REGINA – When Luc LeBlanc saw his hometown appear in a news headline, he wasn’t prepared for what he read.
“It was stunning really. I was frozen in my tracks. The first thing (I did) was call my mom and dad, sister, grandparents,” said the former Moncton, New Brunswick resident.
With three Mounties dead, two more wounded and family and friends locked in their homes, the crisis kept Leblanc glued to his computer screen.
“It’s tough. On one hand you want to be with your friends and family and know and see that they are fine, when they tell you they are fine,” he explained. “But at the same time, I have three little kids of my own so I think I’d rather have them here then at home in Moncton.”
It is an especially trying time at Depot Division, where all RCMP personnel pass through for training in the infancy of their careers.
Cadets and members paid their respects Thursday in one form of another, including many wearing memorial ribbons.
A moment of silence was also held during the Depot Division’s Sergeant Major’s Parade.

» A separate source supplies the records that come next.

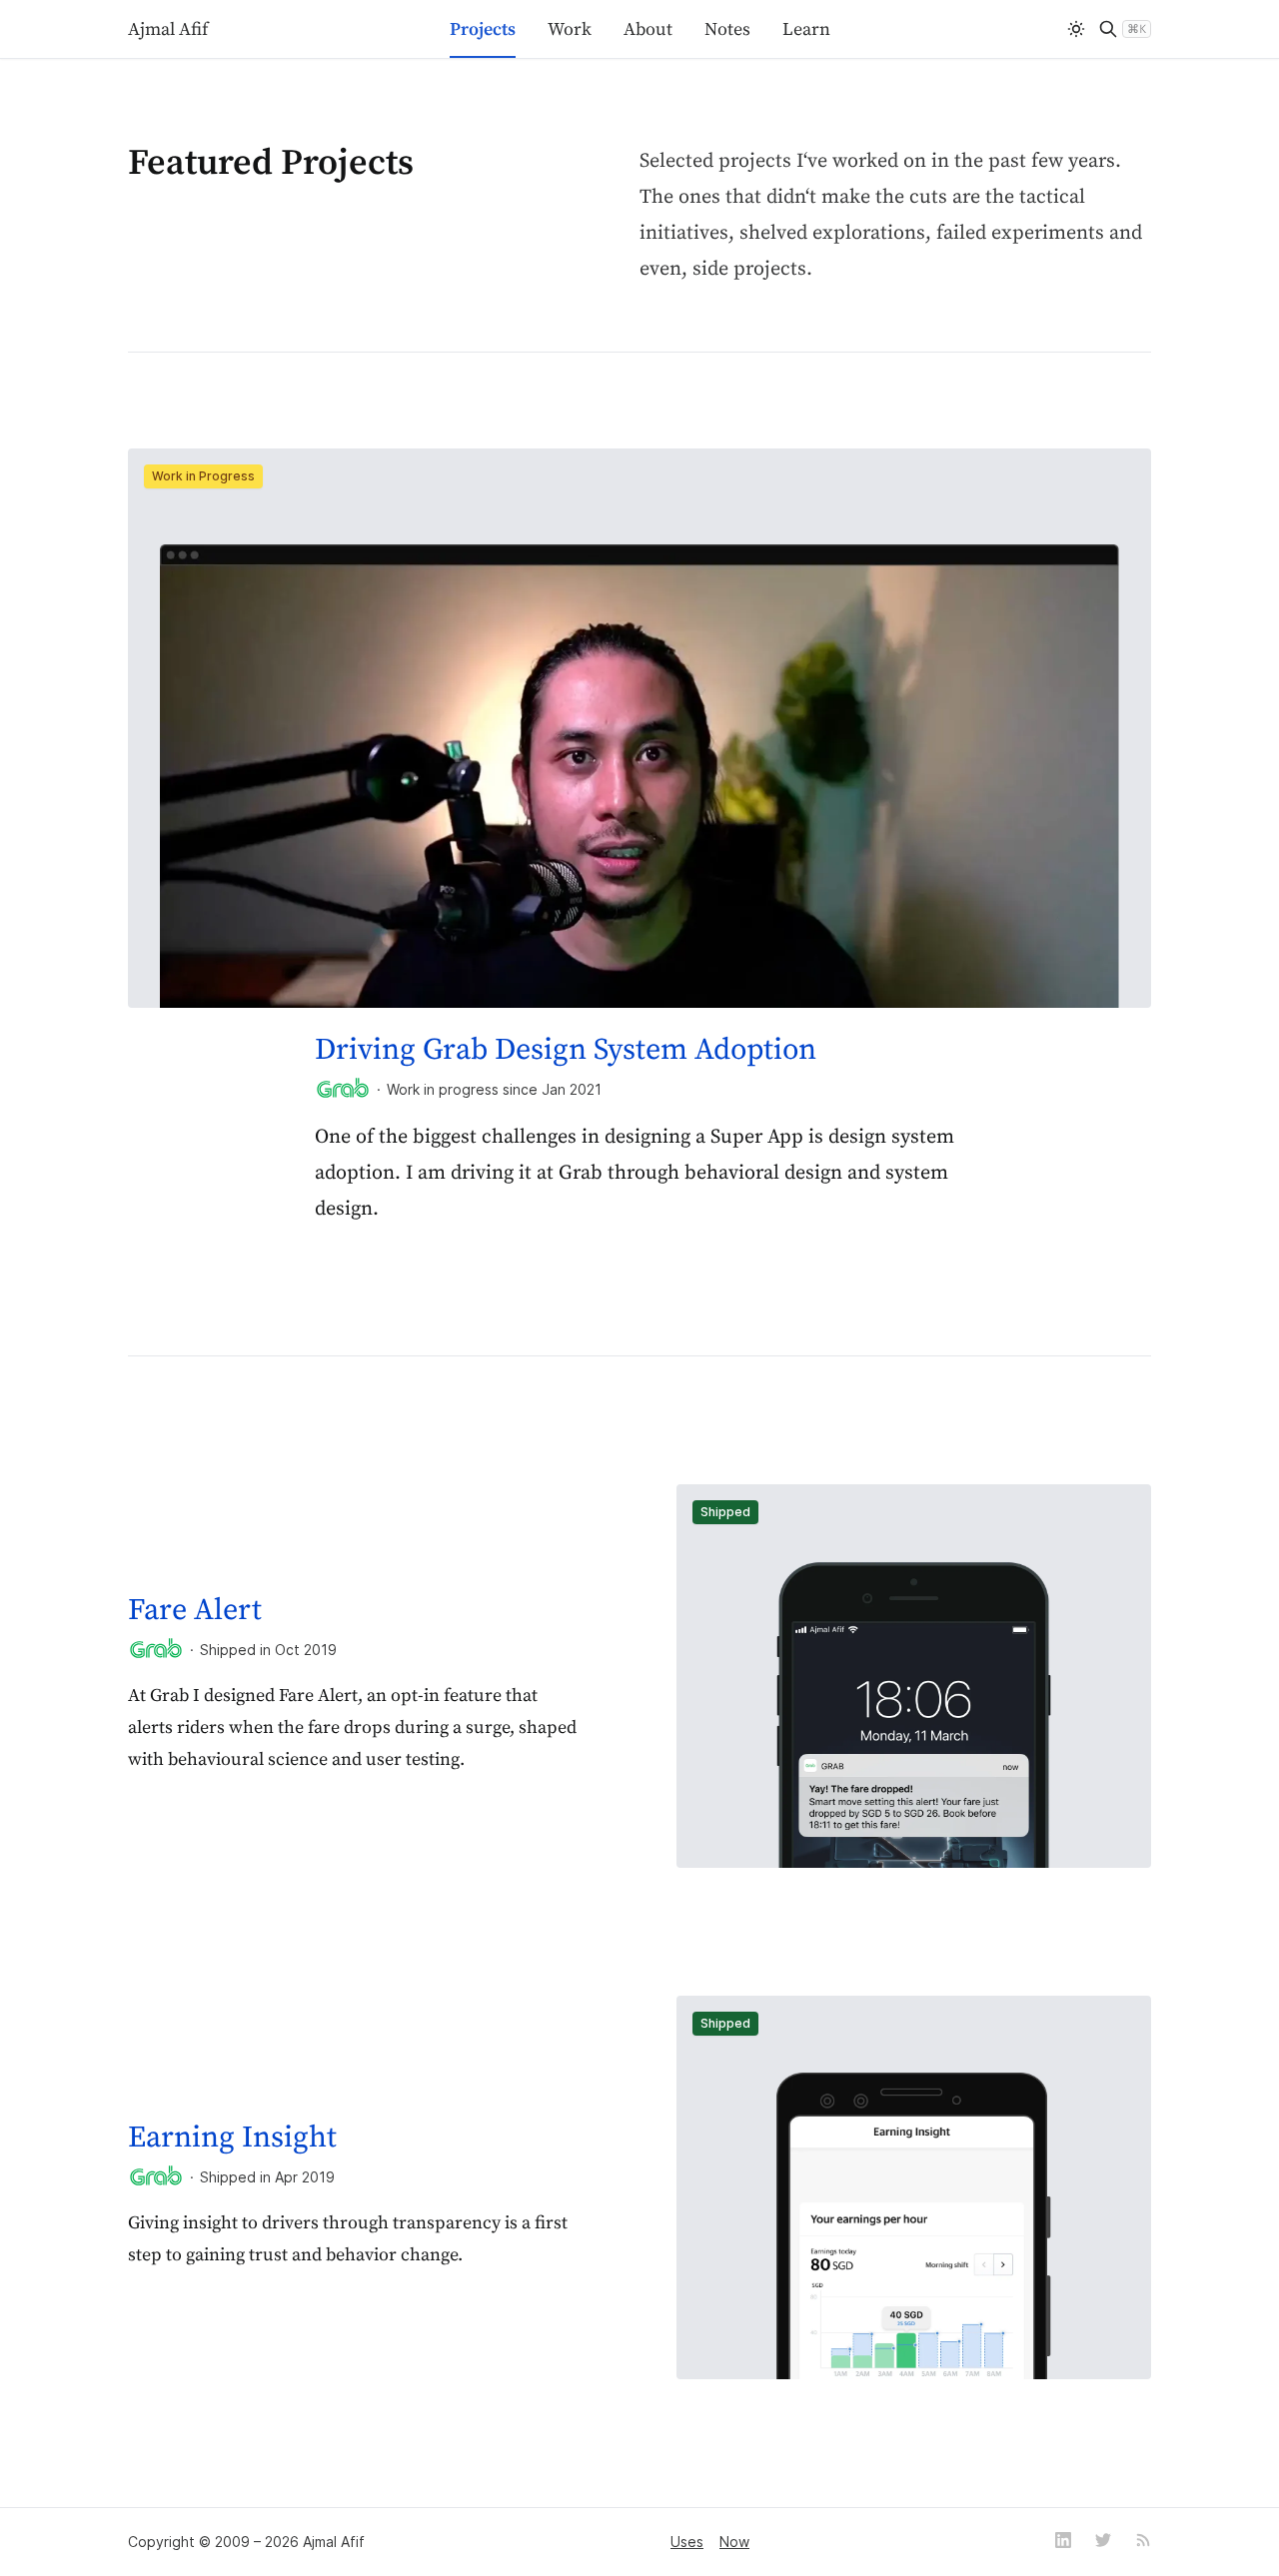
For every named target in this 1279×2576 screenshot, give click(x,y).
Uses (686, 2541)
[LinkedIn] (1063, 2542)
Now (734, 2541)
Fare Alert (195, 1610)
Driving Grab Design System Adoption (565, 1050)
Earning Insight (232, 2137)
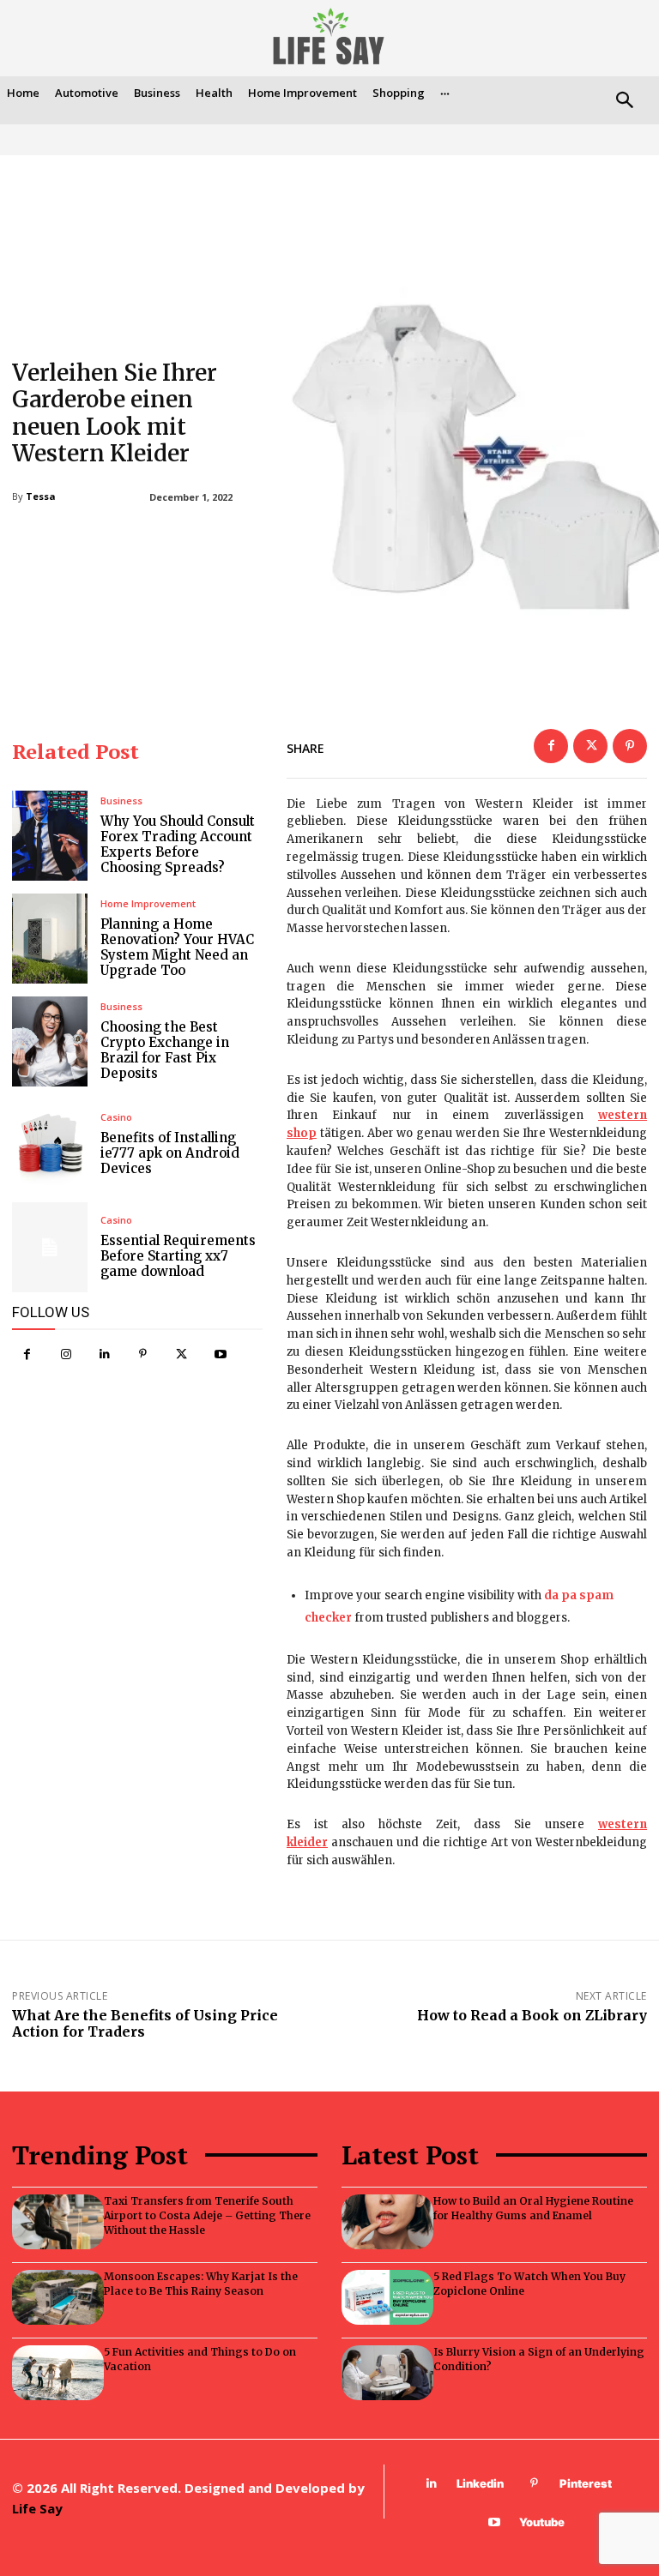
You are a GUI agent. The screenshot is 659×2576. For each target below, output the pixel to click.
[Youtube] (220, 1354)
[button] (624, 101)
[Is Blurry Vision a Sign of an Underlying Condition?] (387, 2372)
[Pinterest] (143, 1354)
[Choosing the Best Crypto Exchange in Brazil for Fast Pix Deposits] (50, 1041)
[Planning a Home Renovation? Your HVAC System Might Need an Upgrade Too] (50, 939)
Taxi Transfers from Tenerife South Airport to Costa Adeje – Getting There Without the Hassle (207, 2215)
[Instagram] (66, 1354)
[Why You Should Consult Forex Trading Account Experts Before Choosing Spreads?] (50, 836)
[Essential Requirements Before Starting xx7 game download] (50, 1247)
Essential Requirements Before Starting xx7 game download (178, 1255)
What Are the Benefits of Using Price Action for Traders (145, 2023)
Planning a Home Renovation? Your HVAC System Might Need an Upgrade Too (177, 947)
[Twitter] (181, 1354)
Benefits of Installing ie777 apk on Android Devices (169, 1153)
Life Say (37, 2508)
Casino (116, 1117)
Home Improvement (148, 903)
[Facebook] (27, 1354)
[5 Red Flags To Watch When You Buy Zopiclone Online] (387, 2297)
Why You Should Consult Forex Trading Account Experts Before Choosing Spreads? (177, 844)
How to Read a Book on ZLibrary (532, 2015)
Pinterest (585, 2483)
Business (121, 800)
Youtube (542, 2522)
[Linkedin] (104, 1354)
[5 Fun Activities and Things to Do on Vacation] (58, 2372)
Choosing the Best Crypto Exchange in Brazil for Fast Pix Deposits (164, 1050)
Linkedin (480, 2483)
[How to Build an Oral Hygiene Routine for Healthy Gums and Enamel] (387, 2221)
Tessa (41, 496)
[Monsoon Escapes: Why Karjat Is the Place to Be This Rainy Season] (58, 2297)
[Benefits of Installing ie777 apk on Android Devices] (50, 1144)
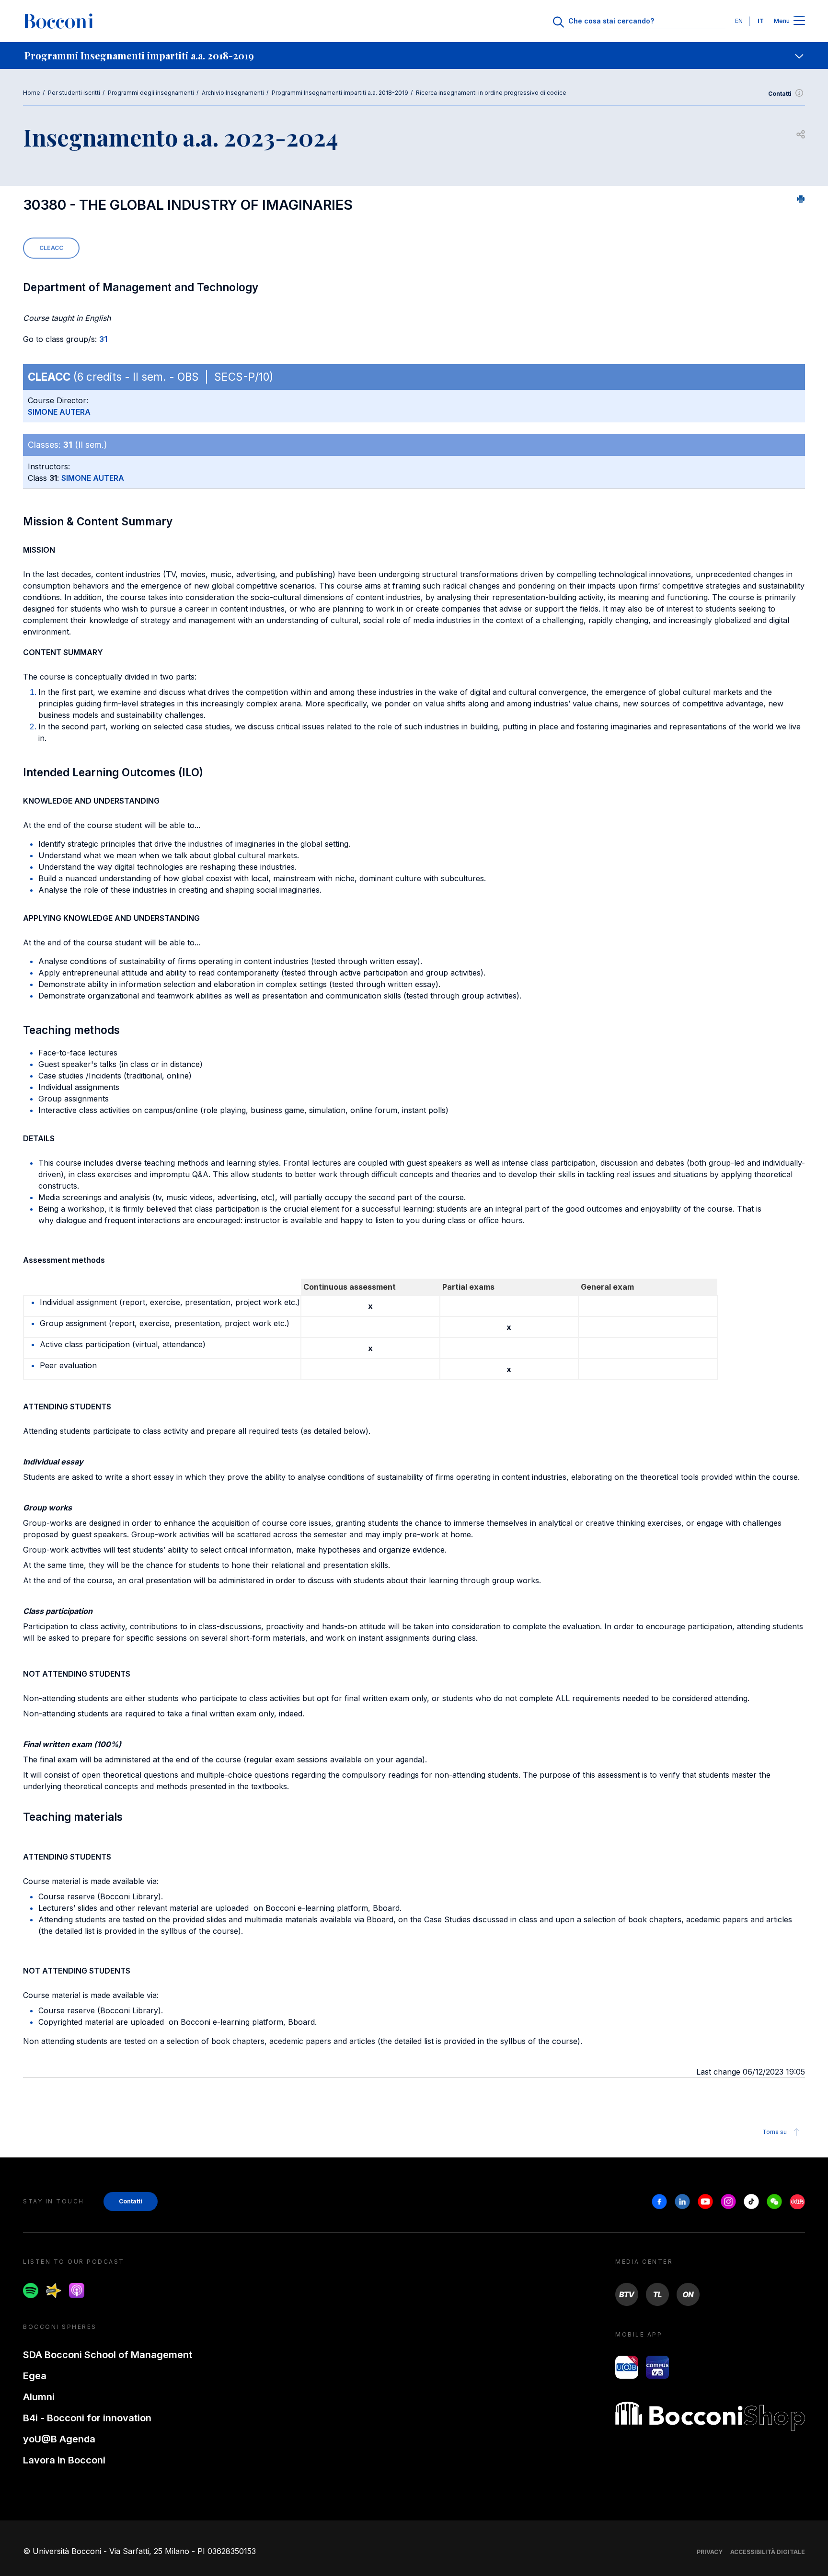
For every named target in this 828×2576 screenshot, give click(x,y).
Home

Premier Brad Wall requested that all provincial buildings lower their flags to half mast until sunset on the day of the three officers’ funeral or memorial services.
“There’s a special connection between Saskatchewan people and Mounties all over this country and wherever they are, because we know they spent a pretty important time here while going through training,” Walls added.
Though these signs of support are subtle, they resonate for everyone left copying in wake of a tragedy.
“The people in Moncton are strong and resilient, so I think they’ll bounce back just fine. But for now I can just imagine being in the heart of it, they’re stunned,” LeBlanc said.